=== Section Start ===

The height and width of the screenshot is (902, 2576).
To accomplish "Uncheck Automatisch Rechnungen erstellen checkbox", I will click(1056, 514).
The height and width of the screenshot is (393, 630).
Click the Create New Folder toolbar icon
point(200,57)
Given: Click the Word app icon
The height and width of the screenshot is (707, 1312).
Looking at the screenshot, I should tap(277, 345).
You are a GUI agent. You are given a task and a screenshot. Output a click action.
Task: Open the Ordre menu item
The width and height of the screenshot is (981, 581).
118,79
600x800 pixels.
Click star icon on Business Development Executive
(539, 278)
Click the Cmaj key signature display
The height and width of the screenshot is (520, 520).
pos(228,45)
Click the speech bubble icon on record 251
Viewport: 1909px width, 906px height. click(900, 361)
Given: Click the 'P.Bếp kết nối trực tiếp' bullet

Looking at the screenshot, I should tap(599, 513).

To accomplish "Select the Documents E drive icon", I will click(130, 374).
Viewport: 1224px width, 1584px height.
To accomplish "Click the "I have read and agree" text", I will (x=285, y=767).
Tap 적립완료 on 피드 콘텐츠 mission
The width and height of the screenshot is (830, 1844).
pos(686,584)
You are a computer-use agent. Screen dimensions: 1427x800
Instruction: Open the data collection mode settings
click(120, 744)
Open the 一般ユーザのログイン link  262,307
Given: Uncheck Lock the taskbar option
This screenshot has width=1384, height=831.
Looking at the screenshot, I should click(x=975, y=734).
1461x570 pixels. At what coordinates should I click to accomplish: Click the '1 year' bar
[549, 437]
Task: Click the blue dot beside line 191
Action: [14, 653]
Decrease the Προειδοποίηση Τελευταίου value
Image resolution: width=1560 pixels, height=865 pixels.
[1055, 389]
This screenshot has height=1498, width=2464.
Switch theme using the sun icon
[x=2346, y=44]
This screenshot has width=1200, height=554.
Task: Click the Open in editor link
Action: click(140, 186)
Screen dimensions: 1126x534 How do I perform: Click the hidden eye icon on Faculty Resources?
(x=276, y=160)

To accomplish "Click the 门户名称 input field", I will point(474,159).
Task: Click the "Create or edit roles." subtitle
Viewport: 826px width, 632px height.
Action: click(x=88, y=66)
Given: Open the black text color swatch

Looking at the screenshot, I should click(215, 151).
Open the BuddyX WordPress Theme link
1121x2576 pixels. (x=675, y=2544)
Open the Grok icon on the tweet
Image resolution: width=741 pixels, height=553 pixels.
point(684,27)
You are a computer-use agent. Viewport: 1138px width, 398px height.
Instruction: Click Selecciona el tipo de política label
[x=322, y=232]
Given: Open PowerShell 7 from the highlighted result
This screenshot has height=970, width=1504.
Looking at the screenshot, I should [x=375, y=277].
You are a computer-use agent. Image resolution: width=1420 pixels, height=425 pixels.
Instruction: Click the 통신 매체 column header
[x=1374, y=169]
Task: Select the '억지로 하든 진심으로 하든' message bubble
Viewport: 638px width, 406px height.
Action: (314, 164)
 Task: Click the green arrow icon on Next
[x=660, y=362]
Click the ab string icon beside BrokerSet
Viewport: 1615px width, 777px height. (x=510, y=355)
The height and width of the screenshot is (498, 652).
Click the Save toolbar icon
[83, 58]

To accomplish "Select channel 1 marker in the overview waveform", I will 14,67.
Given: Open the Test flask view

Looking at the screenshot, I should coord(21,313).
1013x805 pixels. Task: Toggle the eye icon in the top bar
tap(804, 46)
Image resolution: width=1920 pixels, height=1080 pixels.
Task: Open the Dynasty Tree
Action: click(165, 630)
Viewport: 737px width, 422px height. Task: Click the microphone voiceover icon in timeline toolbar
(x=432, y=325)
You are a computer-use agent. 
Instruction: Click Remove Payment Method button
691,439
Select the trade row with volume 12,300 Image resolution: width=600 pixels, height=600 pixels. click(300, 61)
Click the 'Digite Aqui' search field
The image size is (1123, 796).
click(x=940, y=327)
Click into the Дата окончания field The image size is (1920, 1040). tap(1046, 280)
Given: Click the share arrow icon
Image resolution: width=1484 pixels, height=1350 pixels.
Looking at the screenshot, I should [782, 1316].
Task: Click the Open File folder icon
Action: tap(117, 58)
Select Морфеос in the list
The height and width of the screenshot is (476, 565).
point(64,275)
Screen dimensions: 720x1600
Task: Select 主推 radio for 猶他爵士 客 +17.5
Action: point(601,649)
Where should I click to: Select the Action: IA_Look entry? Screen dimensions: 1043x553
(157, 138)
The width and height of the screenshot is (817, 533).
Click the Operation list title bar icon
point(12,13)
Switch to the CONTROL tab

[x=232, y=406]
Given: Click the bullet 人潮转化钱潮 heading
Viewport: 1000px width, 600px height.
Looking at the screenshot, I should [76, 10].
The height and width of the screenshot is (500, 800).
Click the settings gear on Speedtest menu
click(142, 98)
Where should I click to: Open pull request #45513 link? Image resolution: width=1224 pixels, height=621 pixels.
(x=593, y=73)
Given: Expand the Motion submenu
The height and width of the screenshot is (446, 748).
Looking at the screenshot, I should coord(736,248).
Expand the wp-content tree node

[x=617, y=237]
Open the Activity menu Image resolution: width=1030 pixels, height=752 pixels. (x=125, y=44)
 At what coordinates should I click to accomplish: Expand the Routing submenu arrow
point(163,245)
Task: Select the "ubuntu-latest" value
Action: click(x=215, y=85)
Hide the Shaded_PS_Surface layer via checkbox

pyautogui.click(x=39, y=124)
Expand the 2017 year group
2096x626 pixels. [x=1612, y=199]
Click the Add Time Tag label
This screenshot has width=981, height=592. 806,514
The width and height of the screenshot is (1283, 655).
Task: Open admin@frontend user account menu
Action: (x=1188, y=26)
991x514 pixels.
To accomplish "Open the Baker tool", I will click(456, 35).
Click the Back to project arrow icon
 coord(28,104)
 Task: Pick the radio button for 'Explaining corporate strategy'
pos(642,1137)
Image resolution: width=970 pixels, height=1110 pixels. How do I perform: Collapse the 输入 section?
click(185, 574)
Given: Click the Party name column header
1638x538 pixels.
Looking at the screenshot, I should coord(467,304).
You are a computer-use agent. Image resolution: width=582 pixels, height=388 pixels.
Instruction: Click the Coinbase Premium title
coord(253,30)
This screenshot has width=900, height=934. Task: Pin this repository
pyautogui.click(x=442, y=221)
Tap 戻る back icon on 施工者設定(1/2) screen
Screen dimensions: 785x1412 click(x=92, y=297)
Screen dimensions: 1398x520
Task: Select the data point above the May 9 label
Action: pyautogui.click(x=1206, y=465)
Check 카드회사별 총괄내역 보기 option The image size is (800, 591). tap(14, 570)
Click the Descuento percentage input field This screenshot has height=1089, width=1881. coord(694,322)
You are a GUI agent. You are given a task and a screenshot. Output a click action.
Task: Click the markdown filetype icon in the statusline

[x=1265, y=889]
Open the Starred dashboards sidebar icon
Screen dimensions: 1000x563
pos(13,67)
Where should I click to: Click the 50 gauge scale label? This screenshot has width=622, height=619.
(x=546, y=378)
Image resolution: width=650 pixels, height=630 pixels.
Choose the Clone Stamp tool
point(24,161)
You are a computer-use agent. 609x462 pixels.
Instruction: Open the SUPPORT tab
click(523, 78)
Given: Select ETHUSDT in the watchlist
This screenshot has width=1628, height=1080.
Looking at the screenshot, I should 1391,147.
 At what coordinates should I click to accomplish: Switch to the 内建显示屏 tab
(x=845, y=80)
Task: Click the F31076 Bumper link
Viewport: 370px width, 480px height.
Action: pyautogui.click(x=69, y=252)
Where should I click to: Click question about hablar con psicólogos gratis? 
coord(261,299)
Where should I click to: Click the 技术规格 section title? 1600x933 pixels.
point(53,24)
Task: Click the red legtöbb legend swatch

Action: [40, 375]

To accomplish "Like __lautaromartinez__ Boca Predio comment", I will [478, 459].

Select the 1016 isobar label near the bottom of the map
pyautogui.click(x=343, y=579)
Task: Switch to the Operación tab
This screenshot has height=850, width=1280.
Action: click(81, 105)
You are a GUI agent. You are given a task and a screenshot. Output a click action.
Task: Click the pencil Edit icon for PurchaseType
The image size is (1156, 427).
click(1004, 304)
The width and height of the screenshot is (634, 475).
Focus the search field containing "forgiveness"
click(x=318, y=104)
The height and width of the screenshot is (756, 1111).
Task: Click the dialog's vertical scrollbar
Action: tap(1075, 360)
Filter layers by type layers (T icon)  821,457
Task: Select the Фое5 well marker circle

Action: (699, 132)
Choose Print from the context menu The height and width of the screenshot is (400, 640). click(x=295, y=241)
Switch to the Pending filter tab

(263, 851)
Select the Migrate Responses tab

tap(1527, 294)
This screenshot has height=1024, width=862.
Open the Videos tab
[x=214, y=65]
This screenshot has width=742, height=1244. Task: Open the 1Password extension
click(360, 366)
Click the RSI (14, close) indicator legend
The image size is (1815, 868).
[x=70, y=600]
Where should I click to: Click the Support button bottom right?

=== Section End ===

Find every line in the records above that holds the word "input", and copy each one.

To accomplish "Click the 门户名称 input field", I will point(474,159).
Click the Descuento percentage input field This screenshot has height=1089, width=1881. coord(694,322)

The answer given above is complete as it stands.